Next Steps & Future Work

One of the things this project brought home for me, asides from being a great opportunity to get comfortable with time series data and real-world production considerations, was that not all problems are readily answerable. Sometimes it takes many, many iterations to see any improvement, and even then some things simply don't have trends or don't have trends that we can fully realize yet. I believe that insight will serve me well. That being said, there are some additional steps I'd like to take to continue to improve the project.

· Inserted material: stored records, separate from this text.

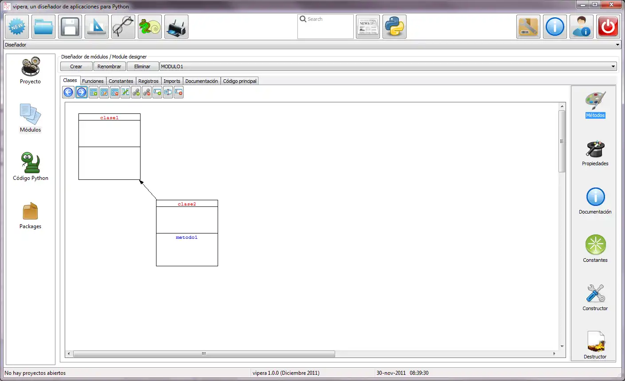The height and width of the screenshot is (381, 625).
Task: Expand the Diseñador panel arrow
Action: [617, 44]
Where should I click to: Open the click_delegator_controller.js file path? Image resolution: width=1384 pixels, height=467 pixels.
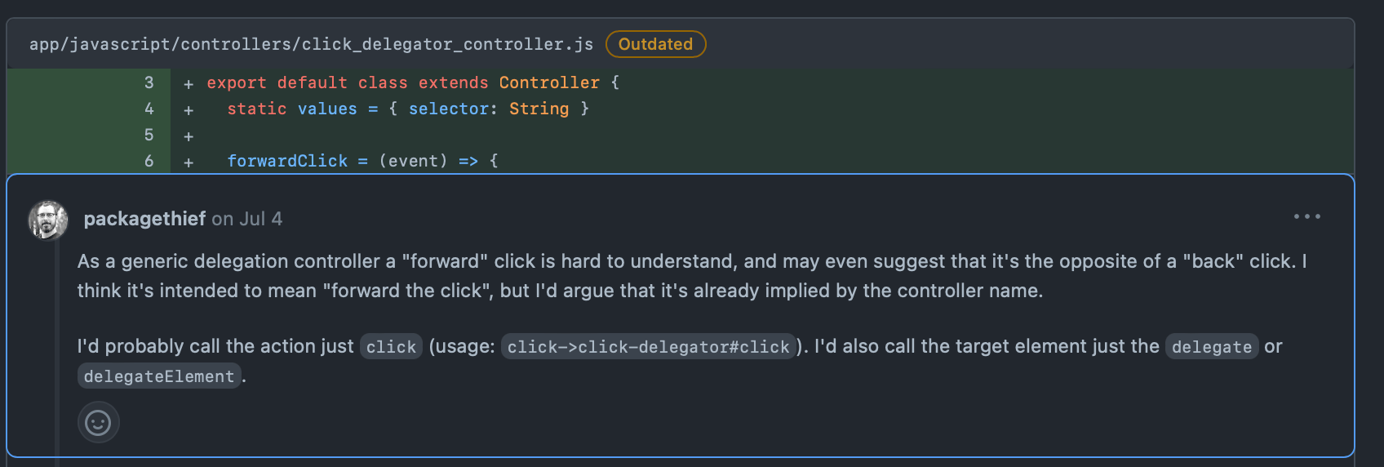pos(311,44)
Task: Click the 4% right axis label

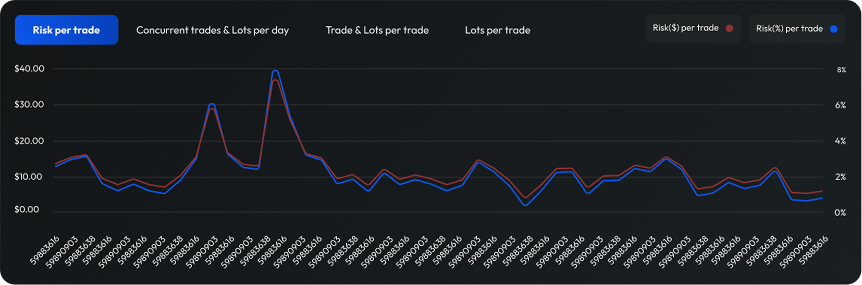Action: coord(840,141)
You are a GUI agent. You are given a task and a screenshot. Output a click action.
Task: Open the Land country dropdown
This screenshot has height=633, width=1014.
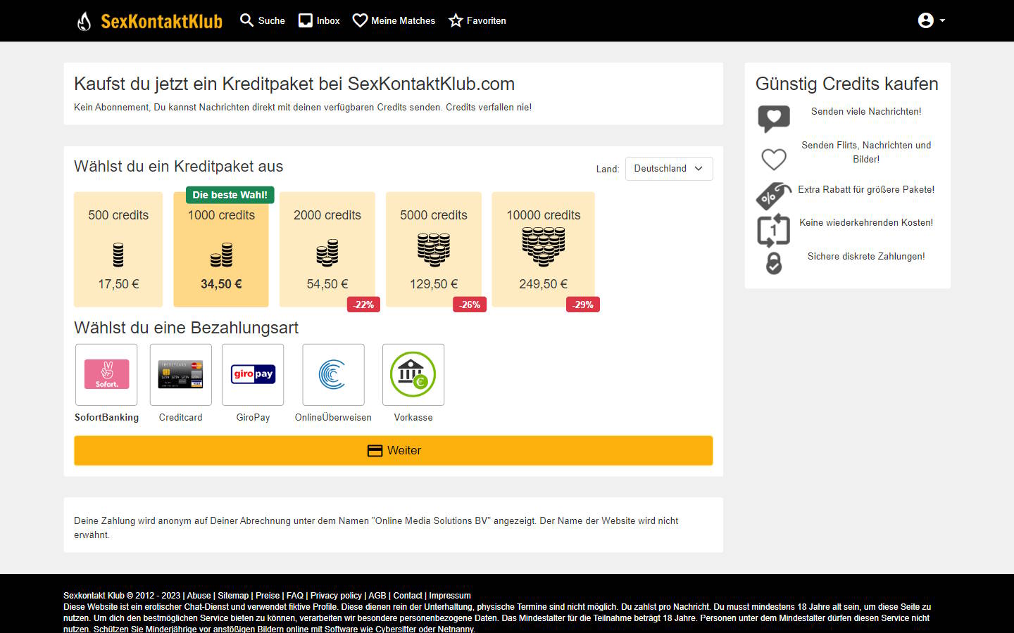668,169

Feature Engineering & Data Manipulation

A lot of the work that remains to be done is working with the data itself. I'd likely building out daily and weekly datasets, and continue to test different groups of features and time frames on the models themselves. This includes potential omitted variable bias from general financial market changes, regulator decisions, news coverage, and public sentiment (which might be able to be gauged via twitter as well as Google Trends).

Regression / Statistical Inference

I’m currently working on a Bayesian Ridge Regression model, which is a new model for me, so I’m taking my time to make sure I full understand how it operates.

After that will be the standard ARIMA for time-series data. I suspect it will outperform other models that I’ve built.

Classification / Machine Learning

My Random Forest appears to be overfitting, but my other models do not, which is unexpected and warrants further exploration.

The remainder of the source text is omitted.